PLS Discriminant Analysis for binary classification in Python

Partial Least Square (PLS) regression is one of the workhorses of chemometrics applied to spectroscopy. PLS can successfully deal with correlated variables (wavelengths or wave numbers), and project them into latent variables, which are in turn used for regression. While arguably the most popular, regression is not the only application of PLS. Specific algorithms to deal with categorical (discrete) variables have been developed for PLS. This kinds of algorithm are grouped under the name of PLS Discriminant Analysis (PLS-DA).

In this tutorial we are going to work through a binary classification problem with PLS-DA. In doing so, we’ll have the opportunity to look at PLS cross-decomposition under a different light, which I hope will help broaden the understanding of the wider decomposition (or cross-decomposition) approach to deal with multicollinearity.

A quick recap of PLS

To start off, let’s refresh the main philosophy behind PLS regression. For introductory tutorial on PLS in Python you can check our other posts:

PLS is at heart a dimensionality reduction technique. Just like PCA, it realises a coordinate transform. Spectra, initially a function of wavelength (or wave number), are transformed to become functions of generalised coordinates called principal components (or, more correctly, latent variables in PLS).

This is a key concept: there is no way around some sort of decomposition when dealing with spectral data. All spectra, from the point of view of a machine learning model, suffer from multicollinearity problems. Multicollinearity in a spectrum means that the signal at one wavelength is (somewhat or highly) correlated with the signal at neighbouring wavelengths. This correlation makes the mathematical problem of solving a least square regression ill-posed. In practice this means you can’t simply run a linear least square regression on the raw spectra, as the algorithm will fail (Note you can however modify the linear regression to introduce a regularisation of the least square problem. An example is the Ridge regression, but there’s more).

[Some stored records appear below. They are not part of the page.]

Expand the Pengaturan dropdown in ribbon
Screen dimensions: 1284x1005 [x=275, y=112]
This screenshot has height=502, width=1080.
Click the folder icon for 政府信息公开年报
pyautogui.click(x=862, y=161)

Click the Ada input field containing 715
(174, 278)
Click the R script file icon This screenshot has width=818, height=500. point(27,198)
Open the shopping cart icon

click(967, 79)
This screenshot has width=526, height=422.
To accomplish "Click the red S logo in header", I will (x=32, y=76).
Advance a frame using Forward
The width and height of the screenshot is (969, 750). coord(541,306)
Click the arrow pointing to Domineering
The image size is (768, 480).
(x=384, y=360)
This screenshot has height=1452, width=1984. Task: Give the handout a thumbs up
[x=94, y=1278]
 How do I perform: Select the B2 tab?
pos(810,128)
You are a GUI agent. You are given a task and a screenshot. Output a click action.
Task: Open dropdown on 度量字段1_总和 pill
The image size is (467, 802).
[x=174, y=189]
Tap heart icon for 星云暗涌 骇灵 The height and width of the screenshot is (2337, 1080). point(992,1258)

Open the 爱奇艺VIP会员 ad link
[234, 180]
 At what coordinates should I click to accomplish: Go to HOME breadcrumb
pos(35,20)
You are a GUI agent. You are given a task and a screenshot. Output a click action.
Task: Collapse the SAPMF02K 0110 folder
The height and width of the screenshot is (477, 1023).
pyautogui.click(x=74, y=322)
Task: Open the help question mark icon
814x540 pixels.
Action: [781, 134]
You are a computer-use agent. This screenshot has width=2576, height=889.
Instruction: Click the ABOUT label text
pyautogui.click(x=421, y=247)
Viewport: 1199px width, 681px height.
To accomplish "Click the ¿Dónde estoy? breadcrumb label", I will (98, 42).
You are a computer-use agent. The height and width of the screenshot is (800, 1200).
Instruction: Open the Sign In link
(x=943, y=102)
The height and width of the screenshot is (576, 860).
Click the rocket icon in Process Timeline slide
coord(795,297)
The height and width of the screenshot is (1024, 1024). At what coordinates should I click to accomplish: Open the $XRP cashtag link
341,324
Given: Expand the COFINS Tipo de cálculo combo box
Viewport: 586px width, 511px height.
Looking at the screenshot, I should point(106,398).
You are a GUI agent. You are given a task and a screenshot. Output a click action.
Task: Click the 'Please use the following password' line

A dimensionality reduction transformation takes away the multicollinearity. The principal components are independent from one another and can be used together to run a regression. There are a number of techniques to achieve dimensionality reduction (take a look here for an overview). PLS and PCA are two of them.

Unlike PCA, PLS is a cross-decomposition technique. It derives the principal components by maximising the covariance between the spectra and the response variable (PCA on the contrary is based on minimising the covariance between the different spectra, without looking at the response variable). Therefore PLS will ensure that the first few principal components have a good degree of correlation with the response variable. This fact alone is arguably the reason why PLS is generally very successful in building calibration models in spectroscopy: in one swift operation, PLS can accomplish both dimensionality reduction and good correlation with the response.

Now, PLS has been originally developed for (and mostly lends itself to) regression problems. Other dimensionality reduction techniques – such as PCA or LDA – are often/always used for classification. While being a dimensionality reduction technique itself, PLS is not generally applied to classification problems in the same way. Here’s a few reasons for that.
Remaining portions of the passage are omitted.